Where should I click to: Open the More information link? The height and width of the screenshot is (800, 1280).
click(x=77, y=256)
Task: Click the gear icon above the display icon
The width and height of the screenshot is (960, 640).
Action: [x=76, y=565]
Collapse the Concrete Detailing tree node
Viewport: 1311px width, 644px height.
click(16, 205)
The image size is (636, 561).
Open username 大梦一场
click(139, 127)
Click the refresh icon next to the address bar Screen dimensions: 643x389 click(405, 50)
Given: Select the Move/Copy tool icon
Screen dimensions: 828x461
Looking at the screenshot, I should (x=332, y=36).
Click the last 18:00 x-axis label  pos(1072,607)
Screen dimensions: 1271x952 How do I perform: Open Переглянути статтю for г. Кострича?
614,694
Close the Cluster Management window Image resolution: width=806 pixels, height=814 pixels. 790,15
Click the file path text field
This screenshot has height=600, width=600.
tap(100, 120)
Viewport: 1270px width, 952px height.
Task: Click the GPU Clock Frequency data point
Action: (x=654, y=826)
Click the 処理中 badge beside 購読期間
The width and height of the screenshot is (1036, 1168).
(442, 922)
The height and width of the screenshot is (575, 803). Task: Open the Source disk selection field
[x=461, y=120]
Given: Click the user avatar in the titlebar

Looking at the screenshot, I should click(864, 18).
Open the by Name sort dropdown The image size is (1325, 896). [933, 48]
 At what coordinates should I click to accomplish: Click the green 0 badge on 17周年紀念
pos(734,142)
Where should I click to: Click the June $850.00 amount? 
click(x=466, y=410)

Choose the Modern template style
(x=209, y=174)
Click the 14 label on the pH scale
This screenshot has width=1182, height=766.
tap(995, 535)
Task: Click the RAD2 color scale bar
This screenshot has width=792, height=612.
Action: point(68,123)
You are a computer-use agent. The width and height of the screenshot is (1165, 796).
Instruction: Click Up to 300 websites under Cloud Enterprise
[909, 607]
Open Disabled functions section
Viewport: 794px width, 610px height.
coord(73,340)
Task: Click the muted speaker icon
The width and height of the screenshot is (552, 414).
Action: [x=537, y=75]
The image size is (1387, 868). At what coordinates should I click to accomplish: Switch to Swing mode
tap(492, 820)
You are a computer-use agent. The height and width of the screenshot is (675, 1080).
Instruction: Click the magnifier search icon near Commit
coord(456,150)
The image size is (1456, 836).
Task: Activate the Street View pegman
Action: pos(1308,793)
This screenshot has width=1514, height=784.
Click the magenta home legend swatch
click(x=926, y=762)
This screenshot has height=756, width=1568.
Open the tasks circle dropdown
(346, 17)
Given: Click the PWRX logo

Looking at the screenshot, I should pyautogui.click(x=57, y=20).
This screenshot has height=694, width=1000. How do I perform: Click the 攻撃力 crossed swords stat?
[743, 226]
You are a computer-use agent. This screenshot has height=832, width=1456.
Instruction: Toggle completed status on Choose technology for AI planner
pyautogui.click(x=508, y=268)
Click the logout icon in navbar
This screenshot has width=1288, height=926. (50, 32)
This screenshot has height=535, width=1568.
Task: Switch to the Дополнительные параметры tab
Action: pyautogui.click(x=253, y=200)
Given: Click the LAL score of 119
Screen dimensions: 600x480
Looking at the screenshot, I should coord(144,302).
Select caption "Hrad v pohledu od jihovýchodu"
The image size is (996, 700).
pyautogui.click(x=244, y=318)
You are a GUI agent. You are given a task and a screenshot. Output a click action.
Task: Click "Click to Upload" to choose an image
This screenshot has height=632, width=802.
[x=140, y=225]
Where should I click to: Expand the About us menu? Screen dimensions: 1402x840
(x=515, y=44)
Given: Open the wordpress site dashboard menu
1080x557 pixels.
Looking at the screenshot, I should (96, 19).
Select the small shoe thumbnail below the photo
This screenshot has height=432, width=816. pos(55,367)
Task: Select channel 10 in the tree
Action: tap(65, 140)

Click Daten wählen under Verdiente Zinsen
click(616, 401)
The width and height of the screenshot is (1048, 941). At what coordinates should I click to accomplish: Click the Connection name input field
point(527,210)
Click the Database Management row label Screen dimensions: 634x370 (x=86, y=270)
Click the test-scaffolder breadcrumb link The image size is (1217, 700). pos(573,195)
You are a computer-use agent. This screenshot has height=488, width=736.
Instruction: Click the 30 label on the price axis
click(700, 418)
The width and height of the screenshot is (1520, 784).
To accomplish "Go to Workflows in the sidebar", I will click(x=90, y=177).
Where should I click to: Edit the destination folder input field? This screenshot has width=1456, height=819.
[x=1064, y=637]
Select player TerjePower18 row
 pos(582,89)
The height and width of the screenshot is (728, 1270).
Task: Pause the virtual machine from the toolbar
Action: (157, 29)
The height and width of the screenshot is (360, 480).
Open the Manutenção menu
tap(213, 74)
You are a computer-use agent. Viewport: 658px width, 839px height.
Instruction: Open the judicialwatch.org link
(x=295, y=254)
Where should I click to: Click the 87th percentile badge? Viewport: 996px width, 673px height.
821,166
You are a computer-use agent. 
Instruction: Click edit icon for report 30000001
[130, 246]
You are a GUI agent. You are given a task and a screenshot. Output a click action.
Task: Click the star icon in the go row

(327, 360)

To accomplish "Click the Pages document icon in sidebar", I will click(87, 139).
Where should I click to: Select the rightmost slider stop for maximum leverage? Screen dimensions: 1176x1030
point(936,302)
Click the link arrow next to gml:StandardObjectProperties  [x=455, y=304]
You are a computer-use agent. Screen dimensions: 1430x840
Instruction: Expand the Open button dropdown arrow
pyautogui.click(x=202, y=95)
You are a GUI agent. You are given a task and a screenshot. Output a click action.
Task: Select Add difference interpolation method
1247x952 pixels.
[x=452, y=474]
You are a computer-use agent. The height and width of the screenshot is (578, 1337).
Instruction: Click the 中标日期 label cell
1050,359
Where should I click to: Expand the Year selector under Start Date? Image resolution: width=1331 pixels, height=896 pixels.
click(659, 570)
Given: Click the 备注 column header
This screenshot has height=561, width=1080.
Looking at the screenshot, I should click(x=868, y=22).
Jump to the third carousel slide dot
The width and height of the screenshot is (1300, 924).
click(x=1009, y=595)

■ **Problem statement**: Can you write out all of the lines above again, word for word, without changing anything?

■ **Result**:
Where should I click to: Open the More information link? The height and width of the screenshot is (800, 1280).
click(x=77, y=256)
Task: Click the gear icon above the display icon
The width and height of the screenshot is (960, 640).
Action: [x=76, y=565]
Collapse the Concrete Detailing tree node
Viewport: 1311px width, 644px height.
click(16, 205)
The image size is (636, 561).
Open username 大梦一场
click(139, 127)
Click the refresh icon next to the address bar Screen dimensions: 643x389 click(405, 50)
Given: Select the Move/Copy tool icon
Screen dimensions: 828x461
Looking at the screenshot, I should (x=332, y=36).
Click the last 18:00 x-axis label  pos(1072,607)
Screen dimensions: 1271x952 How do I perform: Open Переглянути статтю for г. Кострича?
614,694
Close the Cluster Management window Image resolution: width=806 pixels, height=814 pixels. 790,15
Click the file path text field
This screenshot has height=600, width=600.
tap(100, 120)
Viewport: 1270px width, 952px height.
Task: Click the GPU Clock Frequency data point
Action: (x=654, y=826)
Click the 処理中 badge beside 購読期間
The width and height of the screenshot is (1036, 1168).
(442, 922)
The height and width of the screenshot is (575, 803). Task: Open the Source disk selection field
[x=461, y=120]
Given: Click the user avatar in the titlebar

Looking at the screenshot, I should click(864, 18).
Open the by Name sort dropdown The image size is (1325, 896). [933, 48]
 At what coordinates should I click to accomplish: Click the green 0 badge on 17周年紀念
pos(734,142)
Where should I click to: Click the June $850.00 amount? 
click(x=466, y=410)

Choose the Modern template style
(x=209, y=174)
Click the 14 label on the pH scale
This screenshot has width=1182, height=766.
tap(995, 535)
Task: Click the RAD2 color scale bar
This screenshot has width=792, height=612.
Action: point(68,123)
You are a computer-use agent. The width and height of the screenshot is (1165, 796).
Instruction: Click Up to 300 websites under Cloud Enterprise
[909, 607]
Open Disabled functions section
Viewport: 794px width, 610px height.
coord(73,340)
Task: Click the muted speaker icon
The width and height of the screenshot is (552, 414).
Action: [x=537, y=75]
The image size is (1387, 868). At what coordinates should I click to accomplish: Switch to Swing mode
tap(492, 820)
You are a computer-use agent. The height and width of the screenshot is (675, 1080).
Instruction: Click the magnifier search icon near Commit
coord(456,150)
The image size is (1456, 836).
Task: Activate the Street View pegman
Action: pos(1308,793)
This screenshot has width=1514, height=784.
Click the magenta home legend swatch
click(x=926, y=762)
This screenshot has height=756, width=1568.
Open the tasks circle dropdown
(346, 17)
Given: Click the PWRX logo

Looking at the screenshot, I should pyautogui.click(x=57, y=20).
This screenshot has height=694, width=1000. How do I perform: Click the 攻撃力 crossed swords stat?
[743, 226]
You are a computer-use agent. This screenshot has height=832, width=1456.
Instruction: Toggle completed status on Choose technology for AI planner
pyautogui.click(x=508, y=268)
Click the logout icon in navbar
This screenshot has width=1288, height=926. (50, 32)
This screenshot has height=535, width=1568.
Task: Switch to the Дополнительные параметры tab
Action: pyautogui.click(x=253, y=200)
Given: Click the LAL score of 119
Screen dimensions: 600x480
Looking at the screenshot, I should coord(144,302).
Select caption "Hrad v pohledu od jihovýchodu"
The image size is (996, 700).
pyautogui.click(x=244, y=318)
You are a GUI agent. You are given a task and a screenshot. Output a click action.
Task: Click "Click to Upload" to choose an image
This screenshot has height=632, width=802.
[x=140, y=225]
Where should I click to: Expand the About us menu? Screen dimensions: 1402x840
(x=515, y=44)
Given: Open the wordpress site dashboard menu
1080x557 pixels.
Looking at the screenshot, I should (96, 19).
Select the small shoe thumbnail below the photo
This screenshot has height=432, width=816. pos(55,367)
Task: Select channel 10 in the tree
Action: tap(65, 140)

Click Daten wählen under Verdiente Zinsen
click(616, 401)
The width and height of the screenshot is (1048, 941). At what coordinates should I click to accomplish: Click the Connection name input field
point(527,210)
Click the Database Management row label Screen dimensions: 634x370 (x=86, y=270)
Click the test-scaffolder breadcrumb link The image size is (1217, 700). pos(573,195)
You are a computer-use agent. This screenshot has height=488, width=736.
Instruction: Click the 30 label on the price axis
click(700, 418)
The width and height of the screenshot is (1520, 784).
To accomplish "Go to Workflows in the sidebar", I will click(x=90, y=177).
Where should I click to: Edit the destination folder input field? This screenshot has width=1456, height=819.
[x=1064, y=637]
Select player TerjePower18 row
 pos(582,89)
The height and width of the screenshot is (728, 1270).
Task: Pause the virtual machine from the toolbar
Action: (157, 29)
The height and width of the screenshot is (360, 480).
Open the Manutenção menu
tap(213, 74)
You are a computer-use agent. Viewport: 658px width, 839px height.
Instruction: Open the judicialwatch.org link
(x=295, y=254)
Where should I click to: Click the 87th percentile badge? Viewport: 996px width, 673px height.
821,166
You are a computer-use agent. 
Instruction: Click edit icon for report 30000001
[130, 246]
You are a GUI agent. You are given a task and a screenshot. Output a click action.
Task: Click the star icon in the go row

(327, 360)

To accomplish "Click the Pages document icon in sidebar", I will click(87, 139).
Where should I click to: Select the rightmost slider stop for maximum leverage? Screen dimensions: 1176x1030
point(936,302)
Click the link arrow next to gml:StandardObjectProperties  [x=455, y=304]
You are a computer-use agent. Screen dimensions: 1430x840
Instruction: Expand the Open button dropdown arrow
pyautogui.click(x=202, y=95)
You are a GUI agent. You are given a task and a screenshot. Output a click action.
Task: Select Add difference interpolation method
1247x952 pixels.
[x=452, y=474]
You are a computer-use agent. The height and width of the screenshot is (578, 1337).
Instruction: Click the 中标日期 label cell
1050,359
Where should I click to: Expand the Year selector under Start Date? Image resolution: width=1331 pixels, height=896 pixels.
click(659, 570)
Given: Click the 备注 column header
This screenshot has height=561, width=1080.
Looking at the screenshot, I should click(x=868, y=22).
Jump to the third carousel slide dot
The width and height of the screenshot is (1300, 924).
click(x=1009, y=595)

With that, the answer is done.